Methods: We performed a multicenter retrospective study including patients with compensated and decompensated cirrhosis with clinically significant portal hypertension, undergoing measurement of hepatic venous pressure gradient (HVPG) to assess acute hemodynamic response to intravenous propranolol (i.e., HVPG decrease 10% from baseline value) prior to primary prophylaxis for variceal bleeding. Outcomes were adjusted using inverse probability of treatment weighting in a competitive risk framework.

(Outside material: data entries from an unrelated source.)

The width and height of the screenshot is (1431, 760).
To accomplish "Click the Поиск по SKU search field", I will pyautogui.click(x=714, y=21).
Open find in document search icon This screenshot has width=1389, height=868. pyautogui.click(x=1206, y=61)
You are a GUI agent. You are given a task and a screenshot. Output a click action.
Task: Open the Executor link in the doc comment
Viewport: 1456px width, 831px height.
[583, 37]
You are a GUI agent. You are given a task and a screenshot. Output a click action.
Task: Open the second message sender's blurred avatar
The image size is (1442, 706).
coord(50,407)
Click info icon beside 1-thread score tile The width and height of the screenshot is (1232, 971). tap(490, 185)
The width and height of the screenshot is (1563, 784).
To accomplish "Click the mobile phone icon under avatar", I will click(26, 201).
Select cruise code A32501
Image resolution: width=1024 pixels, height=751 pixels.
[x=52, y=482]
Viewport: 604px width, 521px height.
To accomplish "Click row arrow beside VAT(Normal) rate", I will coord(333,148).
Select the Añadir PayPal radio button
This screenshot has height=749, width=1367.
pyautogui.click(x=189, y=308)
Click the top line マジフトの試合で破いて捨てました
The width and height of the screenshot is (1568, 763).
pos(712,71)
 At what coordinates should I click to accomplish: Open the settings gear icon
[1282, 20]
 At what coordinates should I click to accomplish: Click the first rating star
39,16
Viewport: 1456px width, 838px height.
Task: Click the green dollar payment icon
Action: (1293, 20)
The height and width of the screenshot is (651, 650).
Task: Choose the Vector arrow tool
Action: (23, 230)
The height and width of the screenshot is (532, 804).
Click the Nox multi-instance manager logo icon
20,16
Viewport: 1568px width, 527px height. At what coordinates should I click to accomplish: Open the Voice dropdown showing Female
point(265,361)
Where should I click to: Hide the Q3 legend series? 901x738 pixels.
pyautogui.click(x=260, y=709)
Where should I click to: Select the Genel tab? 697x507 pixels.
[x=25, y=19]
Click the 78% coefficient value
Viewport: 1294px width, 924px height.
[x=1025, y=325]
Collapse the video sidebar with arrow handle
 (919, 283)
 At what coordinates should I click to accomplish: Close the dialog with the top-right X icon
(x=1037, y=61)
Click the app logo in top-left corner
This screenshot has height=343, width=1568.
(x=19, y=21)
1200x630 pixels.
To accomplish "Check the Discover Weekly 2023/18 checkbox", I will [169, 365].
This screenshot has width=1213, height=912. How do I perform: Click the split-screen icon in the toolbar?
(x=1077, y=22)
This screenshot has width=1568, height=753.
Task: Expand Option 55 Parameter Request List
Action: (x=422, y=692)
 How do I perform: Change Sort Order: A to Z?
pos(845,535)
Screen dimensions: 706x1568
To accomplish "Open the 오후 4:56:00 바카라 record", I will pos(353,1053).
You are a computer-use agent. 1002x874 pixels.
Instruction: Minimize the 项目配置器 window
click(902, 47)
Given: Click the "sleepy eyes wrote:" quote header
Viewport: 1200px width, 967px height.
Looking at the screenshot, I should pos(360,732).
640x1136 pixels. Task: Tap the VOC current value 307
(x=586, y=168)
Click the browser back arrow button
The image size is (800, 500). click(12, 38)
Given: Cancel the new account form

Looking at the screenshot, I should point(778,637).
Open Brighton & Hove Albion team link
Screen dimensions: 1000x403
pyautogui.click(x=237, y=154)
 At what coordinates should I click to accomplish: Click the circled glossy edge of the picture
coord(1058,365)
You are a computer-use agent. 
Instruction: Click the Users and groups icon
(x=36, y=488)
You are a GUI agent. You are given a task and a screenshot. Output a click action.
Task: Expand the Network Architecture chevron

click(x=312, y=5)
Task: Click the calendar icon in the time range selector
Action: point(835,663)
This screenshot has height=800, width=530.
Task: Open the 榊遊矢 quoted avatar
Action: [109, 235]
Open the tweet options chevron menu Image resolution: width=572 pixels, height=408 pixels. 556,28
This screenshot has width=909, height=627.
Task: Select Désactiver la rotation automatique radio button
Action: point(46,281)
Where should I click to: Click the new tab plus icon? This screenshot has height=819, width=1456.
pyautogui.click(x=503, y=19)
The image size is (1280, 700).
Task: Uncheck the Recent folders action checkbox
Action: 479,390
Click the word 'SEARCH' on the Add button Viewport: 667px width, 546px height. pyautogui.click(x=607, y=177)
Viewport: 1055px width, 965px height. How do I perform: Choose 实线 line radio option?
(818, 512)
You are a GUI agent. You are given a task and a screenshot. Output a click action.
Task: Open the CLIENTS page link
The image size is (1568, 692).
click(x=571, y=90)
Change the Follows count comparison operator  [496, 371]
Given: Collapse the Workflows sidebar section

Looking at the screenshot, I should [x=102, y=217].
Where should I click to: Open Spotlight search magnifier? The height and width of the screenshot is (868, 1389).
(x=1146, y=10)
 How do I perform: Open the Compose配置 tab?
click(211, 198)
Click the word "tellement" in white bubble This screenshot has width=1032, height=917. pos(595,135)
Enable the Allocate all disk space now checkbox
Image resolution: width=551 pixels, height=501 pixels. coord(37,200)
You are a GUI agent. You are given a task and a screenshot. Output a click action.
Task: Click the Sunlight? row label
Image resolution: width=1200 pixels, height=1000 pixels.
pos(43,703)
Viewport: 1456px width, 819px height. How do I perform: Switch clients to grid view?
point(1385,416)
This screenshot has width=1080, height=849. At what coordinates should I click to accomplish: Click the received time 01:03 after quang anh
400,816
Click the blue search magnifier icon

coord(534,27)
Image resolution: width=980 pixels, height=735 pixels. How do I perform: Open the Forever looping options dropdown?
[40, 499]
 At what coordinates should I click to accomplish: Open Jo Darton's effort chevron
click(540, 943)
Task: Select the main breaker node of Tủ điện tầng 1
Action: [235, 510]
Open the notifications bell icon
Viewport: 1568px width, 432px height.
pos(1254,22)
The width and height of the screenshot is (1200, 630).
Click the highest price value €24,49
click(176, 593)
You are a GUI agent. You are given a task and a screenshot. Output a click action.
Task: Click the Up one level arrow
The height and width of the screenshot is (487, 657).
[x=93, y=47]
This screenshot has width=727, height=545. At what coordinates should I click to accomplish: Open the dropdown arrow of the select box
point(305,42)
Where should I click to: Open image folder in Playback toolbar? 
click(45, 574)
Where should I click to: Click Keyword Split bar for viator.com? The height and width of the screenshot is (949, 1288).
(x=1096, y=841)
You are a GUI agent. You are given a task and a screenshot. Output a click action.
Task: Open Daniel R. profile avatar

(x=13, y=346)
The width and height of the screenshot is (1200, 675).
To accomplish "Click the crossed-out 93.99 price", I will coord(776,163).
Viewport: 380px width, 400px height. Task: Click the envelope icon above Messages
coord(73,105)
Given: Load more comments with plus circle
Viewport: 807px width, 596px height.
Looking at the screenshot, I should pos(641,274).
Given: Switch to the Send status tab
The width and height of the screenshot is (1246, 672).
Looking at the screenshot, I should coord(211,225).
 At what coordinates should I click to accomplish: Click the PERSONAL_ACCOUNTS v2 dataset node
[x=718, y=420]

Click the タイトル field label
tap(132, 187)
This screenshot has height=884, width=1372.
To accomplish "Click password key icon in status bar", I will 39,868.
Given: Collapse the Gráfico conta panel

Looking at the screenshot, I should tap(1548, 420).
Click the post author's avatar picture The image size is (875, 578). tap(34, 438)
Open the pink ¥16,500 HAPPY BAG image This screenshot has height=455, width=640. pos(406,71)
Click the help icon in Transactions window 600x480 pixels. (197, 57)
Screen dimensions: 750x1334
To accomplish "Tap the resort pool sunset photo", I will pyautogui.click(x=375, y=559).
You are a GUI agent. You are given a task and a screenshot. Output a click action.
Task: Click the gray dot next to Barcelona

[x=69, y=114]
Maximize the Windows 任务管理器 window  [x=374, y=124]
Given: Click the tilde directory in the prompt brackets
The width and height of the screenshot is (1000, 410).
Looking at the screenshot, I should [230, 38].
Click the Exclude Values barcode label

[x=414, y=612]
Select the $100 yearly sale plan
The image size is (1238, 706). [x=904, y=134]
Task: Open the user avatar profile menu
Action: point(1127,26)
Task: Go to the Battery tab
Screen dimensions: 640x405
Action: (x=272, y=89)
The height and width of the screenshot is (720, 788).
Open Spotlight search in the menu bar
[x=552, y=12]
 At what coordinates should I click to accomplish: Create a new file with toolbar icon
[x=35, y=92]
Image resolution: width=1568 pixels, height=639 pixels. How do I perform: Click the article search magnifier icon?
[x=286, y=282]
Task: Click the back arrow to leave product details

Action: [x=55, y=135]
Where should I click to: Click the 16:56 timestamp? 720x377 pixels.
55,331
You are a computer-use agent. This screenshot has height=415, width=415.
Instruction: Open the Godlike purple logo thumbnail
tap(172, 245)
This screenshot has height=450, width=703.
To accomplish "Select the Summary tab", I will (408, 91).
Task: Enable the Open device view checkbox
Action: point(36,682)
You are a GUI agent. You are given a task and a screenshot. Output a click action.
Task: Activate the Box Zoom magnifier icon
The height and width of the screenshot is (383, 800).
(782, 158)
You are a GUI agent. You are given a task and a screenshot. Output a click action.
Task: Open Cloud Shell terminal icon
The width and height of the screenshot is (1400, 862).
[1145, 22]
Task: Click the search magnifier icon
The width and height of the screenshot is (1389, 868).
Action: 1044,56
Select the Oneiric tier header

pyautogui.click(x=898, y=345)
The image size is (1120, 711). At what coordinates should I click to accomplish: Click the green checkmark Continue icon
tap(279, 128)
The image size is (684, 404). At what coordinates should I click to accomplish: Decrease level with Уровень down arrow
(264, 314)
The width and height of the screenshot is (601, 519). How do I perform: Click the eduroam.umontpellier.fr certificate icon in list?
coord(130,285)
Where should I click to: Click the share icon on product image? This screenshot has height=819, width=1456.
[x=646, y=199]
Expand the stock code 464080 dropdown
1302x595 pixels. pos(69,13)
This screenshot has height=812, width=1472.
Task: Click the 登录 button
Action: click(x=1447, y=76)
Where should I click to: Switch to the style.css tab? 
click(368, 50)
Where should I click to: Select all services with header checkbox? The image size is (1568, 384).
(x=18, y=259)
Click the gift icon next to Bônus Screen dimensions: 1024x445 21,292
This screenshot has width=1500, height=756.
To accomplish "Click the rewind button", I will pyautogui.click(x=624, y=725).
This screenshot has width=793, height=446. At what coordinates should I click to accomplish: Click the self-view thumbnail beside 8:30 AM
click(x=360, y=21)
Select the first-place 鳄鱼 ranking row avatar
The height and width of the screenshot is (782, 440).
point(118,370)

Results: A total of 540 patients were included, 256 with compensated (cNSBBs n = 111; carvedilol n = 145) and 284 with decompensated (cNSBBs n = 134; carvedilol n = 150) cirrhosis. Median follow-up was 36.3 (IQR 16.9-61.0) and 30.7 (IQR 13.1-52.2) months, respectively. After covariate balancing, compared to cNSBBs, carvedilol significantly reduced the risk of a first decompensation in compensated patients (subdistribution hazard ratio 0.61; 95% CI 0.41-0.92; p = 0.019) and a combined endpoint of further decompensation/death in decompensated patients (subdistribution hazard ratio 0.57; 95% CI 0.42-0.77; p <0.0001). A second HVPG was conducted on 176 (68.8%, compensated) and 177 (62.3%, decompensated) patients. Acute non-responders, both compensated (11.1% vs. 29.4%; p = 0.422) and decompensated (16.0% vs. 43.6%: p = 0.0247) patients, showed a higher likelihood of achieving a chronic hemodynamic response with carvedilol. The safety profile of each type of NSBB was comparable in both cohorts.
Conclusions: Our data endorse the current recommendation favoring the use of carvedilol for the prevention of a first decompensation of cirrhosis and suggest extending the recommendation to patients with decompensated cirrhosis without recurrent or refractory ascites.